TRAFİK ÇİLESİNİN İLK DÜĞMESİ: İMAR YOĞUNLUĞU VE ULAŞIM
Zaman ilerledikçe trafikten kaynaklı şikayet ve sitemlerimiz daha da artmaktadır.
Her geçen gün, yaşadığımız şehirde nüfus artarken trafiğe çıkan araç sayısında da artış olmaktadır. Tek başına sebep/sonuç mu?
Projeksiyon nüfusu, kentsel fonksiyonların mekansal dağılımı ve tüm bu unsurları birleştiren ulaşım hiyerarşisi, İmar Planlarında genel belirleyici 3 temel unsurdur.
İmar Planlarında nüfus yoğunluğunu belirleyen; emsal inşaat alanı, Yençok, TAKS, KAKS, Brüt İnşaat alanı gibi tanım ve teknik detaylarla asıl noktadan uzaklaşmak istemiyorum. Elbette çok önemli teknik detaylar. Sorun yaşayan nüfusun kentsel yaşam alanlarına hızlı ve etkin şekilde erişiminin sağlanamaması ile ilgili.

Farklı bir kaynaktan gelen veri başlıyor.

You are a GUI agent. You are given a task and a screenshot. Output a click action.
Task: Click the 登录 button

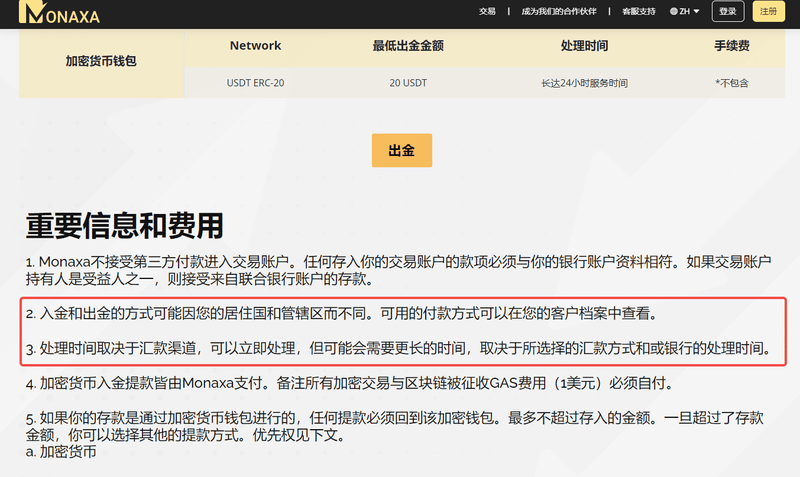(728, 11)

Konuyu biraz daha sadeleştirmek adına örnekleme ile açıklamaya çalışacağım.
400 m ² bir arsanız var; TAKS 0,30, KAKS 0,90 ve 3 kata imarlı. Taban alanı 120 m ² toplam 360 m ² u olmak üzere 3 kat bina yapılabilir demektir.
İmar planları; kentin tüm paydaşların görüşü alınarak yapılan çalışmalar sonucunda sosyo, ekonomik, teknik unsurları da dikkate alarak kentin sağlıklı bir şekilde gelişimini hedefler.
İmar planlarında sadece konut alanlarını değil, ulaşım, yeşil alanlar, kamu hizmet alanları, sanayi, ticaret ,sağlık, eğitim, tesisleri yani bir şehirde olması gereken ve istenen tüm detayları içermekle beraber tüm bu fonksiyonları taşıt, yaya, bisiklet yolu ve raylı ulaşımın entegre olarak birbirini desteklediği yasayan bir organizma gibidir.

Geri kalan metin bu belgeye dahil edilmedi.